Inside the Mori Building Digital Art Museum, teamLab has created and inspired paradigm shift in Tokyo's art world, a realm where ones and zeroes create entire interactive planets.

The creative collective teamLab is turning heads the world over at the Mori Building Digital Art Museum. This new digital space is bringing the digital age to the gallery room floor, allowing patrons to winnow their way through otherworldly sights and sounds. This paradigm shift in Tokyo’s art world is putting a new and likely permanent marker on every art lover’s guide to Tokyo.
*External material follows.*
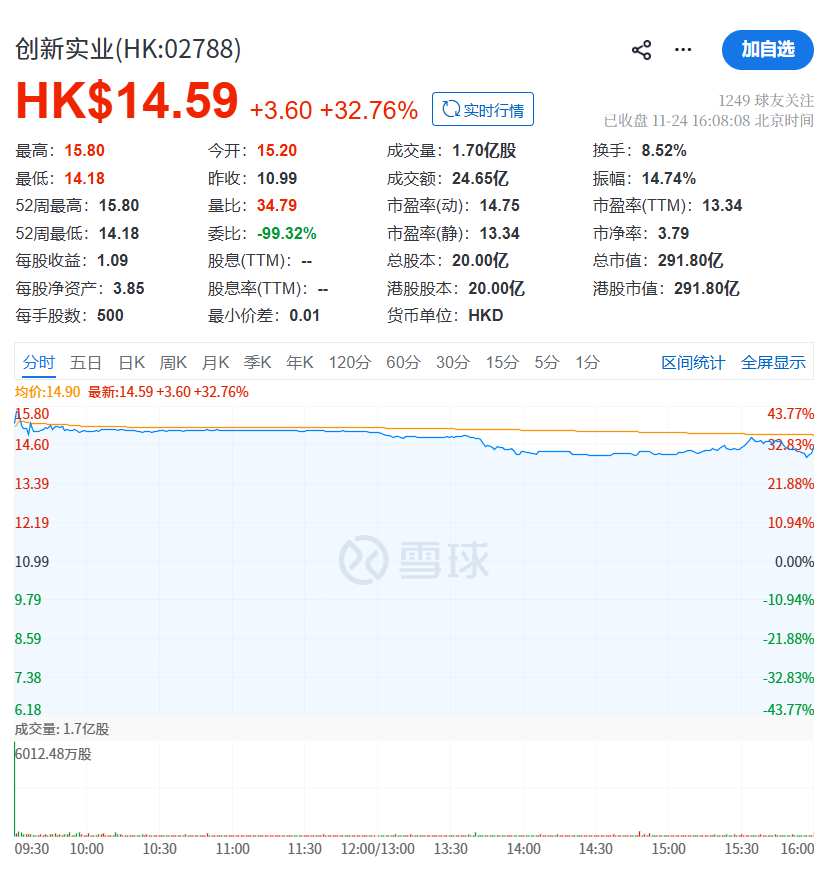Image resolution: width=829 pixels, height=878 pixels.
Task: Switch to the 日K daily candlestick tab
Action: pos(131,362)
Located in the Odaiba Palette Town, the Mori Building Digital Art Museum is teamLab’s flagship, with 50 installations sprawling over 100,000 square feet of digitally immersive space. The museum opened on June 21, 2018 and within days sold out its 4,000-ticket daily allotment through the end of July, which led to a new goal of 10,000 admissions each day.

Exhibitions

Visitors can explore five virtual exhibitions generated by 520 computers and 470 projectors. With digital flora and kaleidoscopic light patterns that spill from one room to another, the main exhibit, Borderless, evokes an undelineated, pre-cartography natural world. Museum-goers are invited to scatter butterflies with a glance of the hand or bend waterfalls around their bodies.

No mere simulacrum, the living environment responds organically in real-time to movement and touch, adjusting not only to the visitor’s presence, but forever altered by the interaction.

In the Athletics Forest, more active explorers can jump through star-strewn spaces and climb through shimmering forests. Families will appreciate the collaborative, child-friendly digital art and games at the Future Park. The Forest of Lamps houses 1,000 picturesque lanterns that shift colors and luminosity with the proximity of meandering guests. At EN TEA HOUSE, patrons can sip tea from cups that bloom digital flowers until the last drop.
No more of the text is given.